Vectors are transforming the dynamic AI/ML landscape, ushering in a wave of new use cases while shattering long-standing barriers. But some challenges remain.

A vector is how machine learning models represent language, images, video, and audio as raw data. Effectively, these large arrays leverage linear algebra to piece together language models, image recognition systems, and generative AI application patterns. Thus, they’ve captured the imagination of technologists interested in developing AI applications.

New generative system concepts, such as “memory” and “context windows,” often refer to specific applications using a vector database to augment language model capabilities. Undoubtedly, the next generation of database technologies must handle large volumes of vector data, but what can make this scalable, cost-effective, and ready for production?

These are the questions we set out to answer when we put together a new vector R&D project – Proximus. We have spoken with dozens of AI builders, enterprise machine learning (ML) teams, and site reliability engineers (SREs) focused on database operations to understand the needs for a vector database. We wanted to share some insights from these conversations.

Machine learning teams are struggling to get into production

An exciting reality of the generative AI space is that it is easy to build compelling demoware. In just a few days, using openly available models and data sets, we built an image search application that has some of the magic of Google image search. On top of that, there are an ever-growing number of example retrieval augmented generation (RAG) applications, semantic search, recommendation systems, and lots of other common application patterns freely available. These all depend on ML models and vectors.

The interface of a search application

A look at the Proximus interface.

These are great demonstrations of uses for vectors, but the challenges and risks in bringing them to market at scale are prohibitive for most enterprises. Like the advent of self-driving cars, the first enterprise implementations are more likely to look like adaptive cruise control systems than autopilot. This is also not to say we are not seeing any teams deploy their models to production; it’s just that this is still an early minority.

Vector deployments are expensive – even with small data

A core reason teams are still largely limited to demo deployments is that the cost can be significant. Small data sets can often generate huge expenses from cloud and AI-related service providers. We have spoken with teams that have gone through millions of dollars of cloud credits for relatively small data sets. Additionally, we have spoken to many teams using vector search offerings for convenience but can’t afford to scale them up for larger deployments. Extensions to existing, well-known databases like Postgres, Redis, or Elastic often help with costs but have huge performance and quality tradeoffs.

All-in costs are usually in the hundreds or even thousands of dollars per million vector embeddings (i.e., 10k vectors per dollar), depending on how the system is built. This is suitable for some scenarios, but if you have a use case on the order of billions of vectors, you’re talking hundreds of thousands to millions of dollars to operate.

Current vector search can’t handle high throughput

Not surprisingly, these high costs come alongside extremely throughput-limited systems. The popular offerings can only handle hundreds of queries per second (QPS). Additionally, on offerings like Pinecone, you’ll need to scale out specifically for ingestion and top out at just 10k QPS across your entire dataset.
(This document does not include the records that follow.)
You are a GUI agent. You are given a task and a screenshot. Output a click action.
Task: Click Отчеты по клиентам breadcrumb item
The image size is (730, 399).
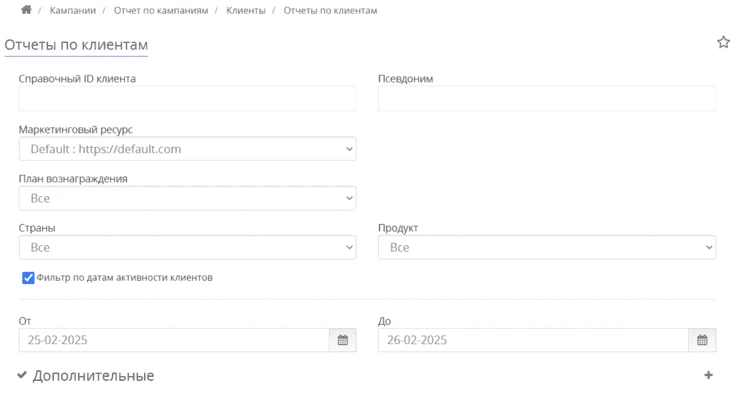point(331,10)
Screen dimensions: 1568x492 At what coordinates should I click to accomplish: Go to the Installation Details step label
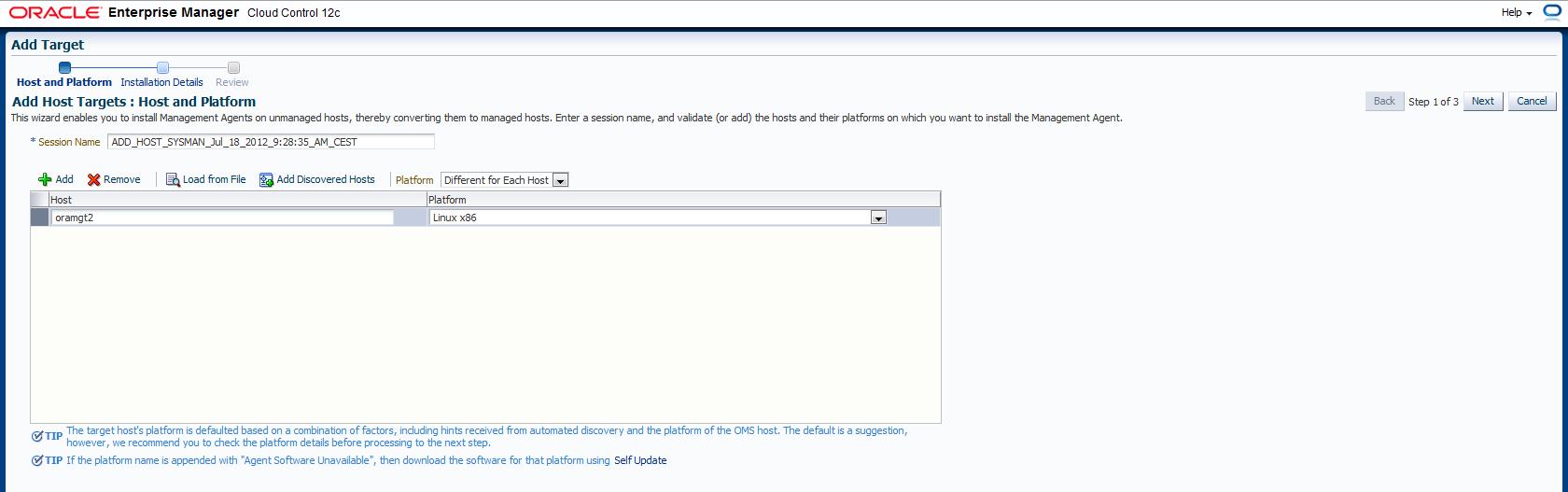point(161,82)
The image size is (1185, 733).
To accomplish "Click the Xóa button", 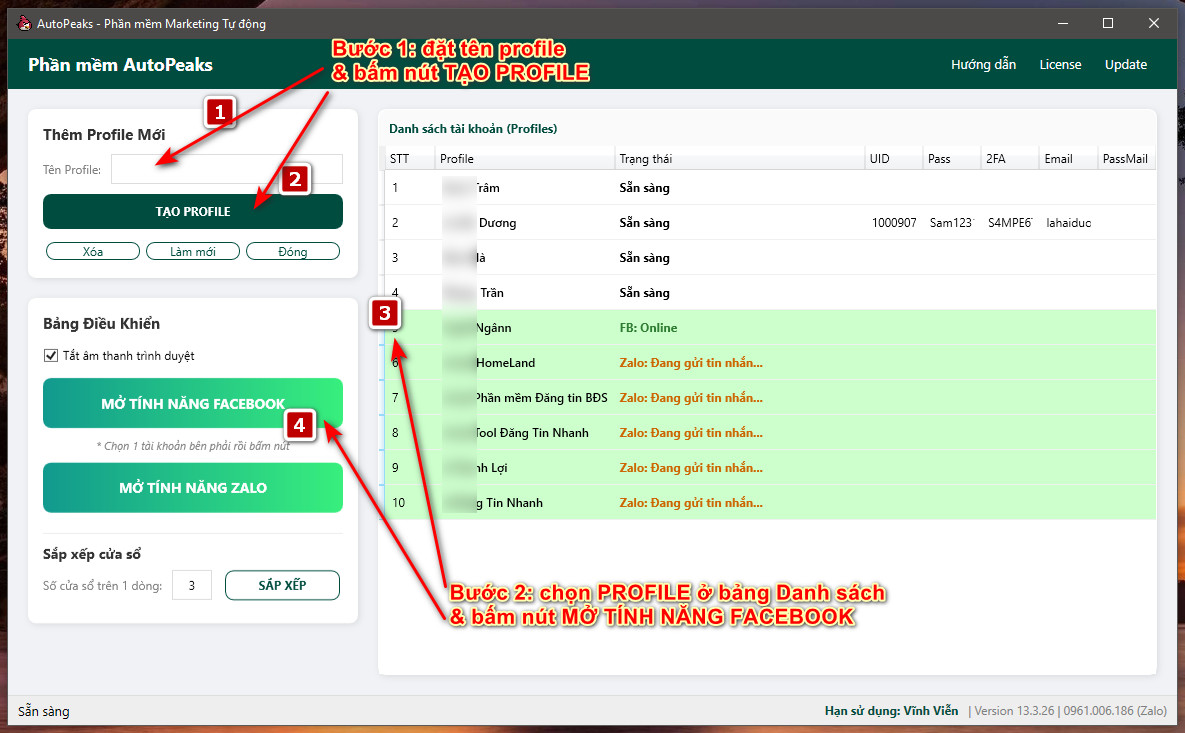I will tap(93, 252).
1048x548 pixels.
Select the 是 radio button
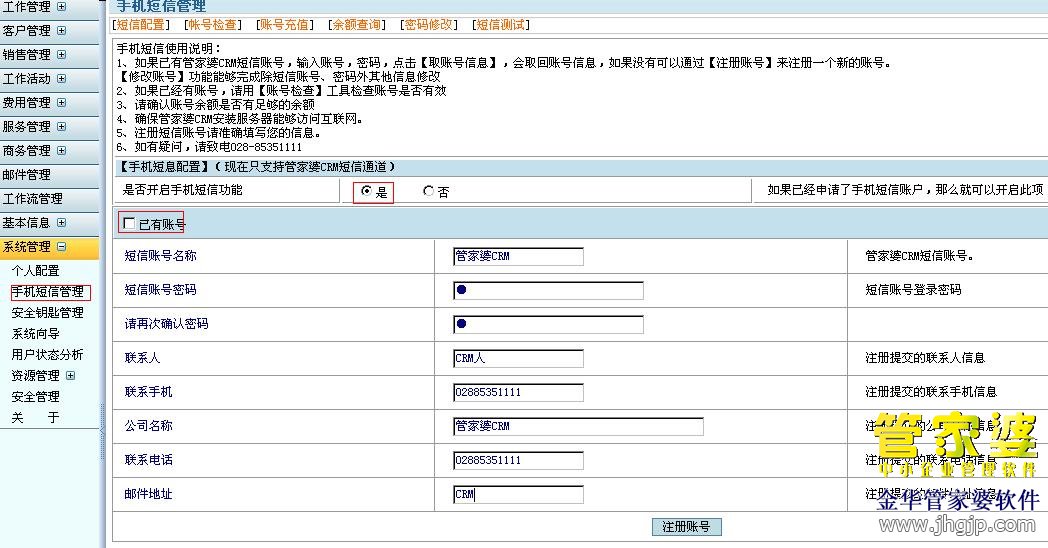(367, 192)
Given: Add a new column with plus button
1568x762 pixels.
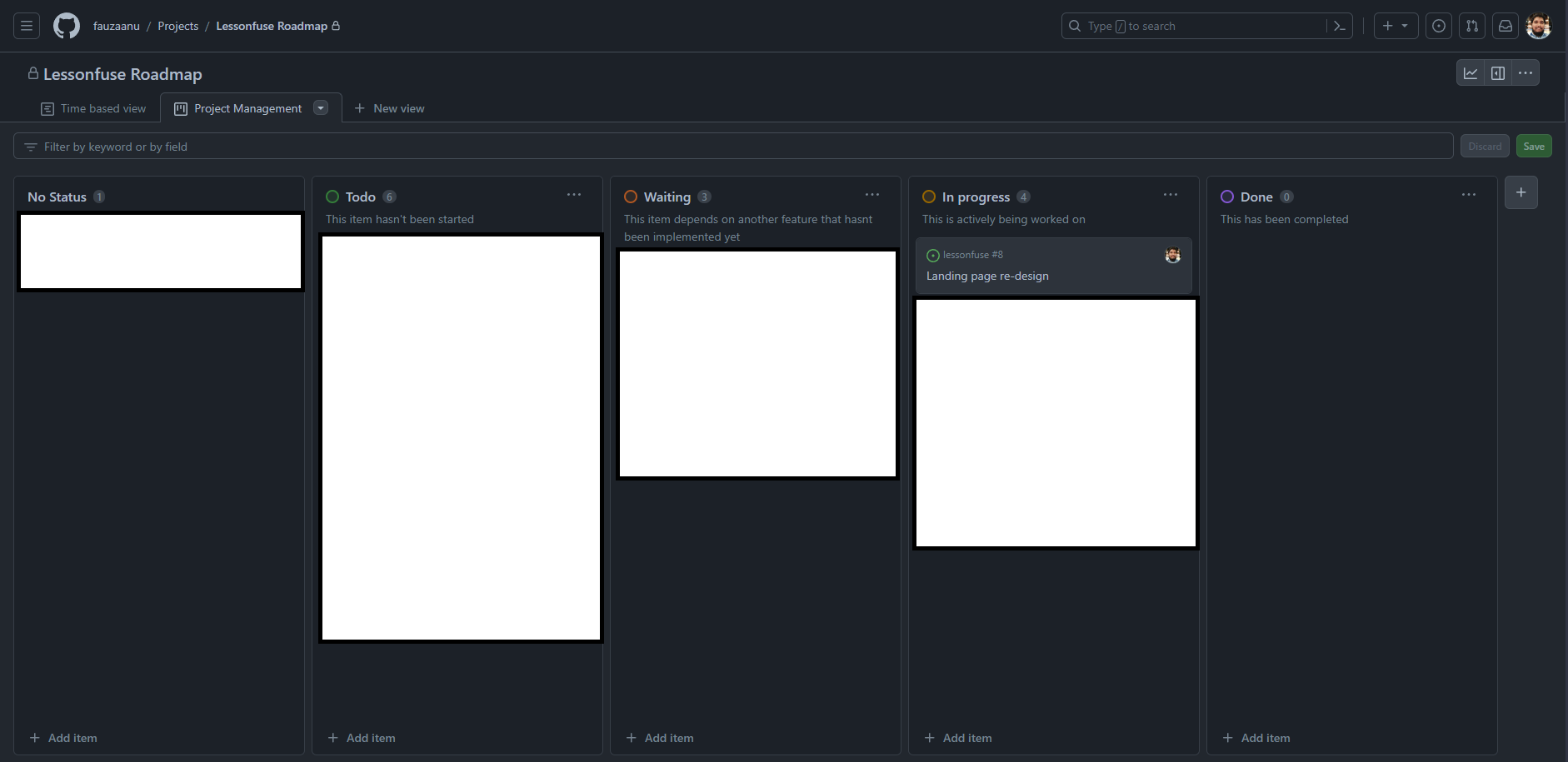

In essence, even with a production-ready model, you may be unable to deploy it at scale.

To put that into a real-world perspective, we spoke with one well-known e-commerce brand that had developed a highly effective fraud detection system. The problem is they could only execute this on less than 1% of user sessions. Other teams we spoke to were launching projects internally to deal with these throughput constraints.

AI applications have database needs beyond vector

These limitations on cost, throughput, and production mean that deployment of ML models requires more than just vector search and model execution. ML teams successfully getting their models into production tend to think about the application holistically rather than focusing solely on the model aspects of the offering.

Using high-performance feature stores, filtering techniques, and UX considerations are some of the variables separating teams making it into production from those that don’t.

Model availability is the game changer

The key drivers of AI adoption are the ML models alongside a vector database and new application design patterns. There’s been impressive innovation in each of these, but what has changed the world in the past 18 months is the availability of open models and sample applications. While ChatGPT deserves all the attention it gets, the proliferation and development speed of open source models is equally jaw-dropping. As of writing this, Hugging Face now has over 400,000 models with mostly open licenses, which means you can plug in off-the-shelf capabilities for text generation, image recognition, or even robotics into your applications.

Strong coding skills and fancy GPUs are not prerequisites for trying out these new technologies. You can download and install models through a GUI with LLM Studio or even index your own photos for text searches using the CLIP model with the LLM CLI. When playing with these tools, it becomes pretty clear that being able to build with these available models is going to be an obvious route for many enterprise use cases.

Time to build

The AI development of the past year has been breathtaking, opening up countless new opportunities and unlocking many existing barriers. Vectors at scale can unlock these use cases and create new value for businesses, users, and society. Compute is changing fast, too, with greater availability and demand for high-powered GPUs. The database may seem to have a more mundane role to play here and may even be trivial for a small demo or proof of concept project. But for enterprises bringing AI applications to production at scale, some of the familiar challenges arise, namely,  – scale, throughput, and cost efficiency, to name a few. These are familiar problems; ultimately, innovation will bring the cost of infrastructure down, and new application patterns will become commonplace.